→ **Problem details**
Reproduce each of the records below word for word, without changing any line.
** Start Task data **
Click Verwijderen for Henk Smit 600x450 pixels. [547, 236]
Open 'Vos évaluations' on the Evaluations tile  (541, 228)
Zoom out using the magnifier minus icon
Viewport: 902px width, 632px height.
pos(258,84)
** End Task data **
→ **Finished task**
Click Verwijderen for Henk Smit 600x450 pixels. [547, 236]
Open 'Vos évaluations' on the Evaluations tile  (541, 228)
Zoom out using the magnifier minus icon
Viewport: 902px width, 632px height.
pos(258,84)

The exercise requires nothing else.